Disrupted Calcium Signaling in Animal Models of Human Spinocerebellar Ataxia (SCA)

Abstract

Spinocerebellar ataxias (SCAs) constitute a heterogeneous group of more than 40 autosomal-dominant genetic and neurodegenerative diseases characterized by loss of balance and motor coordination due to dysfunction of the cerebellum and its efferent connections. Despite a well-described clinical and pathological phenotype, the molecular and cellular events that underlie neurodegeneration are still poorly undaerstood. Emerging research suggests that mutations in SCA genes cause disruptions in multiple cellular pathways but the characteristic SCA pathogenesis does not begin until calcium signaling pathways are disrupted in cerebellar Purkinje cells. Ca²⁺ signaling in Purkinje cells is important for normal cellular function as these neurons express a variety of Ca²⁺ channels, Ca2+-dependent kinases and phosphatases, and Ca²⁺-binding proteins to tightly maintain Ca²⁺ homeostasis and regulate physiological Ca²⁺-dependent processes. Abnormal Ca²⁺ levels can activate toxic cascades leading to characteristic death of Purkinje cells, cerebellar atrophy, and ataxia that occur in many SCAs. The output of the cerebellar cortex is conveyed to the deep cerebellar nuclei (DCN) by Purkinje cells via inhibitory signals; thus, Purkinje cell dysfunction or degeneration would partially or completely impair the cerebellar output in SCAs. In the absence of the inhibitory signal emanating from Purkinje cells, DCN will become more excitable, thereby affecting the motor areas receiving DCN input and resulting in uncoordinated movements. An outstanding advantage in studying the pathogenesis of SCAs is represented by the availability of a large number of animal models which mimic the phenotype observed in humans. By mainly focusing on mouse models displaying mutations or deletions in genes which encode for Ca²⁺ signaling-related proteins, in this review we will discuss the several pathogenic mechanisms related to deranged Ca²⁺ homeostasis that leads to significant Purkinje cell degeneration and dysfunction.

Keywords: Ca2+ signaling; Purkinje cells; spinocerebellar ataxias.

Figure 1

Lurcher δ2 glutamate (GluD2)-induced cell death.
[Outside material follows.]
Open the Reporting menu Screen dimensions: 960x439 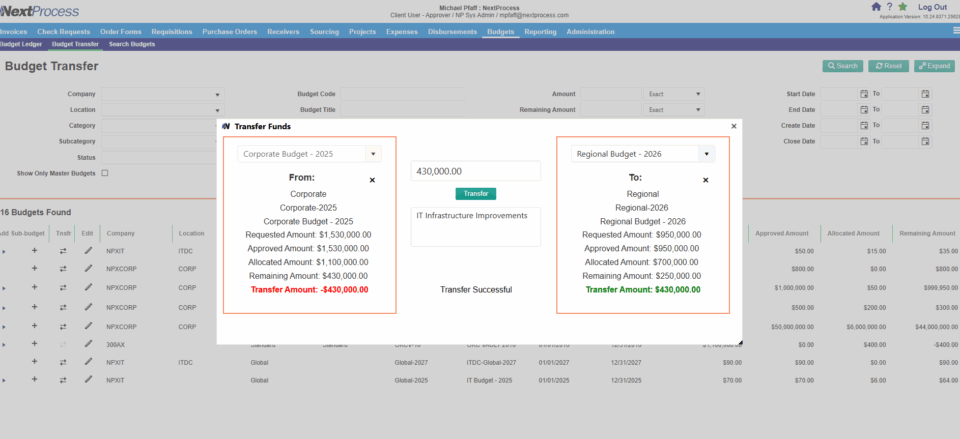click(540, 32)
Lurcher GluD2 receptors show constitutive and continuous influx of Na⁺ and Ca²⁺. Intracellular ATP levels are decreased probably by overactivation of the Na⁺/K⁺-ATPase. Compromised ionic homeostasis together with decreased ATP levels can lead to cell swelling and subsequent cell death. Secondary Ca²⁺ influx through voltage-gated Ca²⁺ channels (VGCCs) could activate a variety of Ca²⁺-dependent enzymes, such as calpains, and potentially contribute to Purkinje cell death through different pathways. Modified from [100].

Figure 2

Subtype I metabotropic glutamate receptors-Transient Receptor Potential Canonical 3 (TRPC3)-PKCγ (mGluR1-TRPC3-PKCγ) signaling at Purkinje cell synapse. TRPC3 channels and PKCγ primarily respond to phospholipase C (PLC)-coupled receptors, such as mGluR1. TRPC3 channel activity is negatively regulated through phosphorylation by PKCγ. When stimulated, mGluR1 activates phospholipase C (PLC) which hydrolizes phosphatidylinositol 4,5-bisphosphate (PIP₂) into inositol 1,4,5-trisphosphate (IP₃) and diacylglycerol (DAG). Subsequently, the endoplasmic reticulum (ER)-Ca²⁺ store depletion by IP₃ activates the ER Ca²⁺-sensor STIM1 which interacts with and activates TRPC3 channels. In addition, DAG has profound effects on the TRPC3 channels through PKC but it can also activate TRPC3 channels in a non-PKC-dependent manner. In turn, DAG formation is also promoted by mGluR1-dependent activation of phospholipase D (PLD) through the small GTP-binding protein Rho. In addition, mGluR1 activation triggers the opening of GluD2 receptors. Modified from [121].

Figure 3

The IP₃ receptor type 1 (IP₃R1)-mutant Atxn2 interaction-induced cell death. The IP₃R1–mutant ataxin-2 (Atxn2) interaction results in increased IP₃R1 activity. The abnormal Ca²⁺ signaling determines mitochondrial Ca²⁺ overload, release of cytochrome C and, consequently, induction of Purkinje cell death via dark cell degeneration (DCD). Modified from [22].